* SHORT TASK *
Rewrite the lines starting at the one containing "Given: Open Grand's reply options menu" and ending at the end of the lines, replacing "reply options menu" with "message options menu" and keeping everything else the same. Leave the pictures out of your answer.

* RECORDS FOR THIS TASK *
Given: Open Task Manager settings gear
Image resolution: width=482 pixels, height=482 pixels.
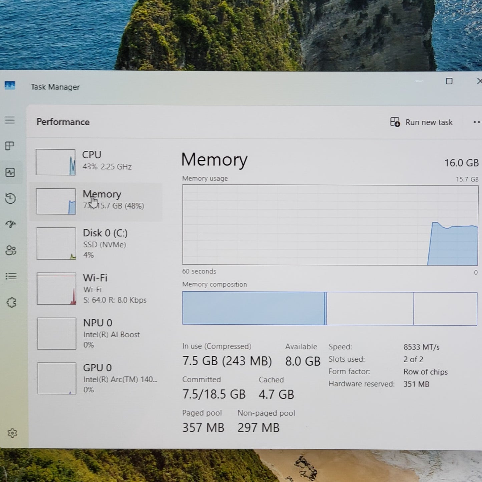Looking at the screenshot, I should pyautogui.click(x=12, y=433).
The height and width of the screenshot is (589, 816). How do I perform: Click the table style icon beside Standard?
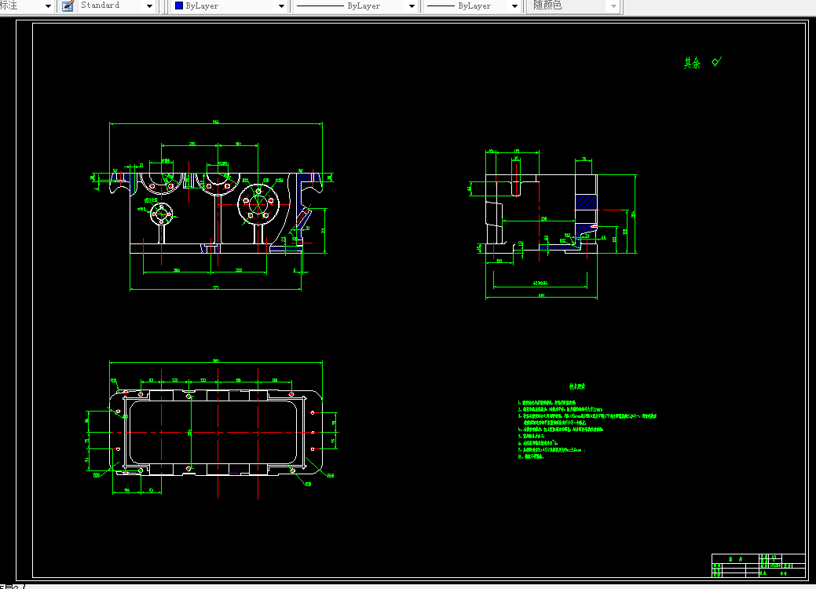(x=68, y=6)

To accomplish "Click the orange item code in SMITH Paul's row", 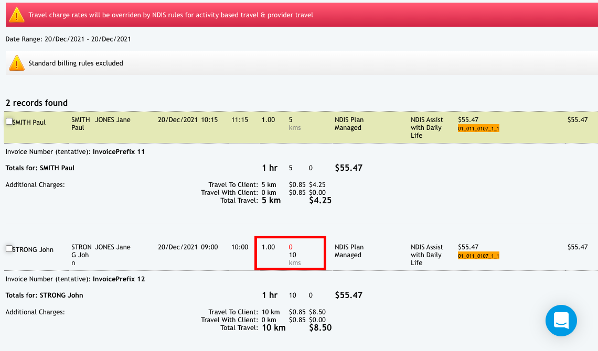I will coord(478,128).
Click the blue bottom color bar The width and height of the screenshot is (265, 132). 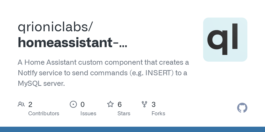point(133,129)
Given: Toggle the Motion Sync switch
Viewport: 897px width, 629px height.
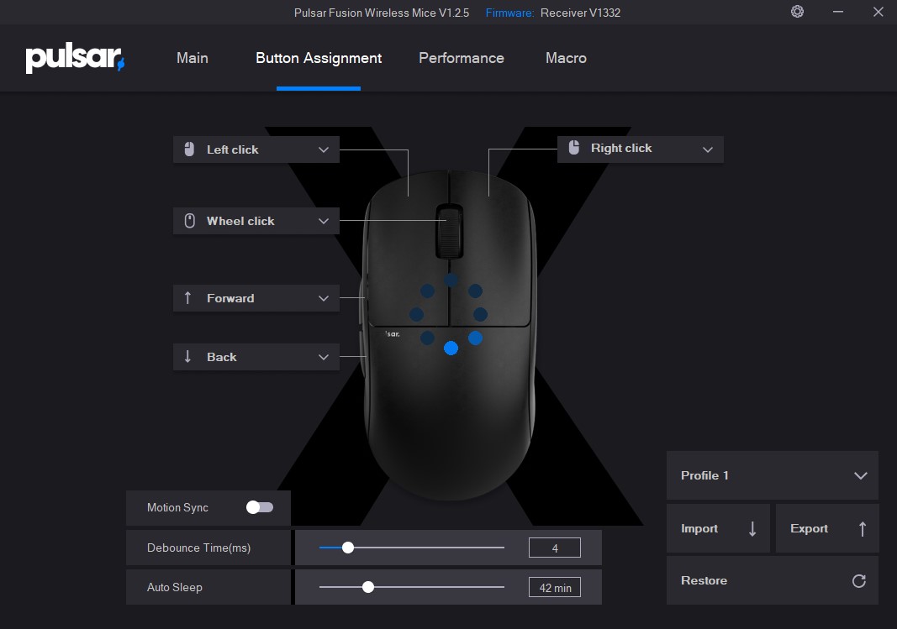Looking at the screenshot, I should pos(260,507).
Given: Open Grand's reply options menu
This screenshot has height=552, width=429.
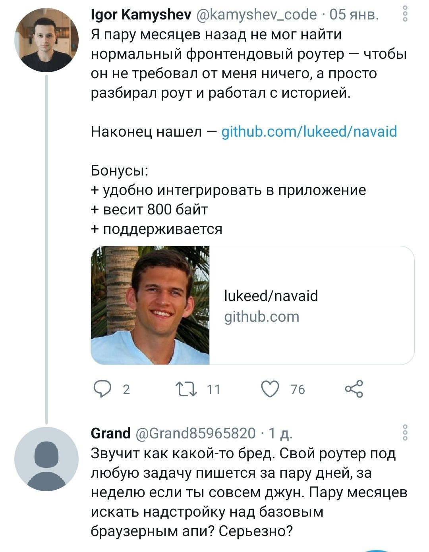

* SOLVED PROBLEM *
Given: Open Grand's message options menu
This screenshot has height=552, width=429.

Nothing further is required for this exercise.